◆ Aim: Rewrite the lines beginning at the one that contains "You are a computer-use agent." and running through the end of the records, replacing "profile link" with "profile page" and leaving everything else unchanged. Omit the pictures from your answer.

◆ Records supplied:
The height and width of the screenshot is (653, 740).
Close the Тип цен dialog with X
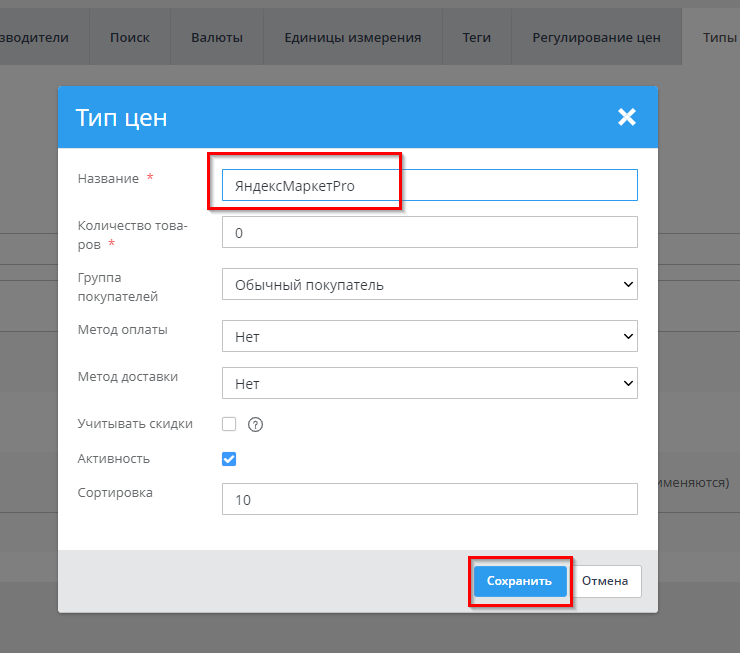627,117
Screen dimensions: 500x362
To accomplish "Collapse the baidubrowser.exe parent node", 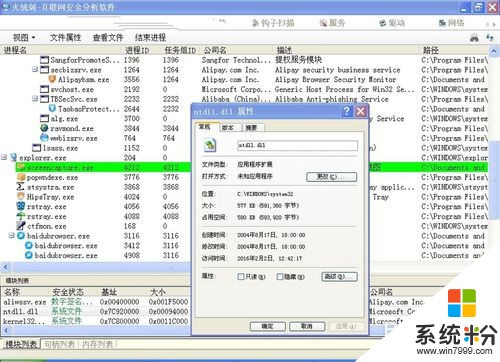I will click(x=11, y=236).
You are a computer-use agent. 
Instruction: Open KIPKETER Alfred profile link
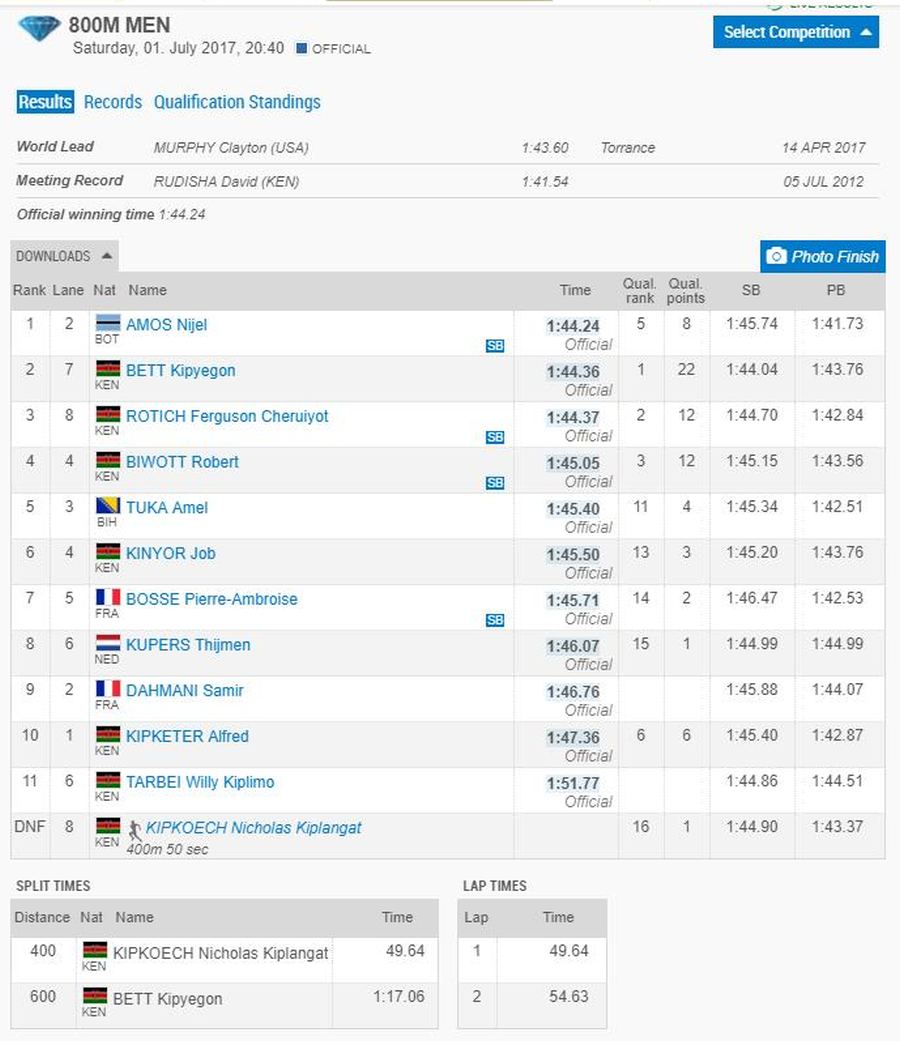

◆ Expected answer:
You are a computer-use agent. 
Instruction: Open KIPKETER Alfred profile page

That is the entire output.